I) Earnings Per Share
The Company reports basic and diluted earnings per share in accordance with AS-20 "Earnings Per Share". Basic earnings per share are computed by dividing the net profit or loss for the year by the weighted average number of Equity Shares outstanding during the year. Diluted earnings per share is computed by dividing the net profit or loss for the year by the weighted average number of Equity Shares outstanding during the year as adjusted for the effects of all dilutive potential equity shares.
Tax expenses comprise current income tax, deferred tax, & fringe benefit tax. Income tax & fringe benefit tax comprises the amount of tax for the period determined in accordance with the Income Tax Act, 1961.
- Fringe Benefit Tax (FBT):
FBT payable under the provisions of Section 115WC of the Income Tax Act, 1961 is in accordance with the Guidance Note on Accounting for Fringe Benefits Tax issued by the ICAI regarded as an additional Income Tax and considered in determination of the profit / (losses) for the year.
- Deferred Tax
The Company provides for deferred tax using the liability method, based on the timing difference resulting from the recognition of items in the financial statements / and in estimating its current income tax provision.

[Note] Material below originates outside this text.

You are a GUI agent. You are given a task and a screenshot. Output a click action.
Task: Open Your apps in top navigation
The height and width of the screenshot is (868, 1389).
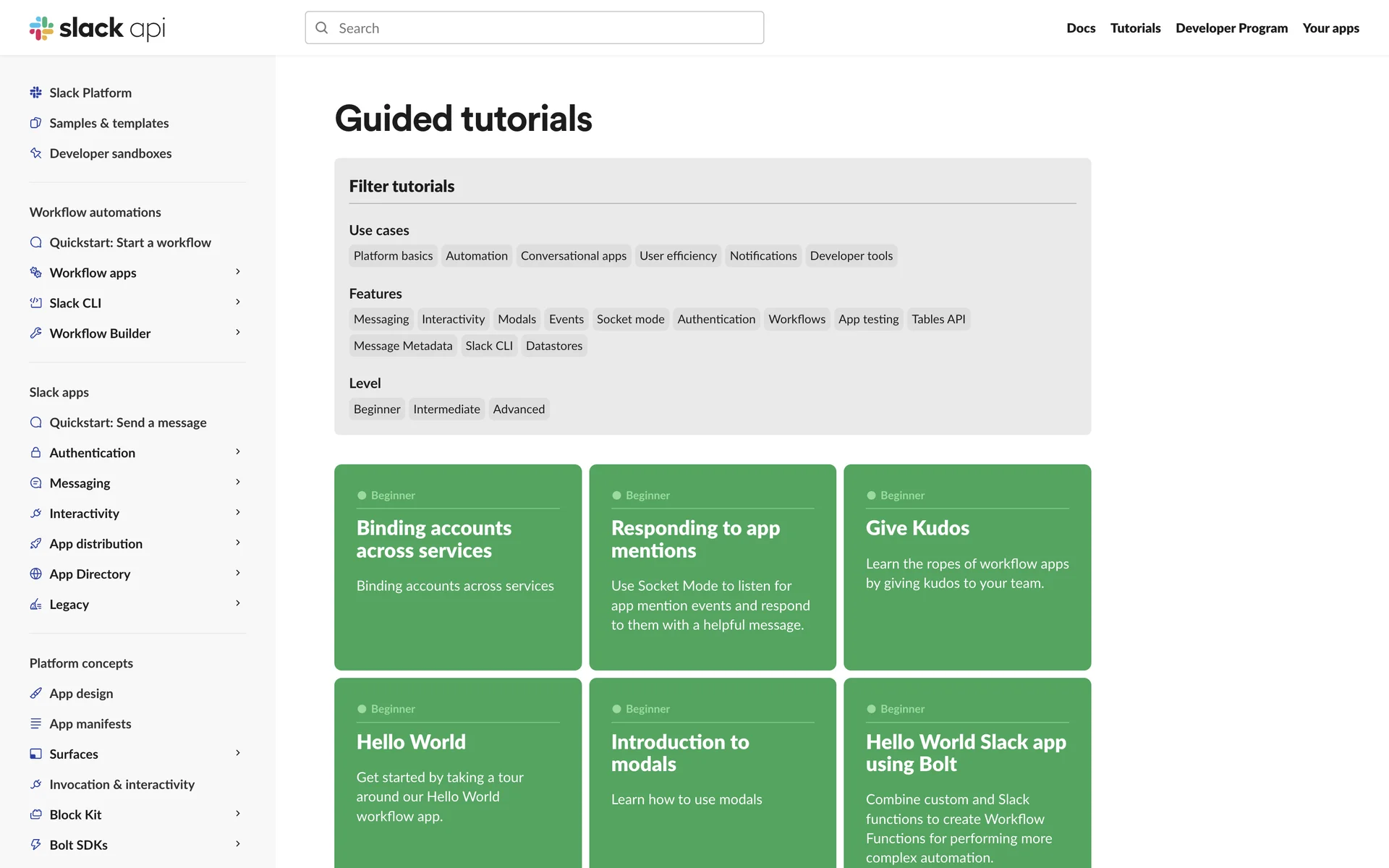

Deferred Tax Assets arising from temporary timing difference are recognized to the extent, there is reasonable certainty that the assets can be realized in future. Deferred tax assets are recognized only if there is a virtual certainty backed by convincing evidence of realization of such assets. Deferred tax assets and liabilities are reviewed as at each balance sheet date and are appropriately adjusted, to the extent considered necessary, to reflect the amount that is reasonably or virtually certain to be realized.
n) Impairment of Assets
The Company assesses at each Balance Sheet date whether there is any indication that an asset may be impaired. If any such indication exists, the carrying value of such asset is reduced to its recoverable amount and the impairment loss is charged to Profit and Loss Account. If at the Balance Sheet date there is an indication that an impairment loss recognized in prior periods no longer exists or has decreased, then the assets are restated to that effect.
o) Provisions, Contingent Liabilities and Contingent Assets
Contingent Liabilities as defined in AS - 29 on "Provisions, Contingent Liabilities and Contingent Assets" are disclosed by way of Notes to Accounts. Provision is made if it becomes probable that an outflow of future economic benefits will be required for an item previously dealt with as a contingent liability.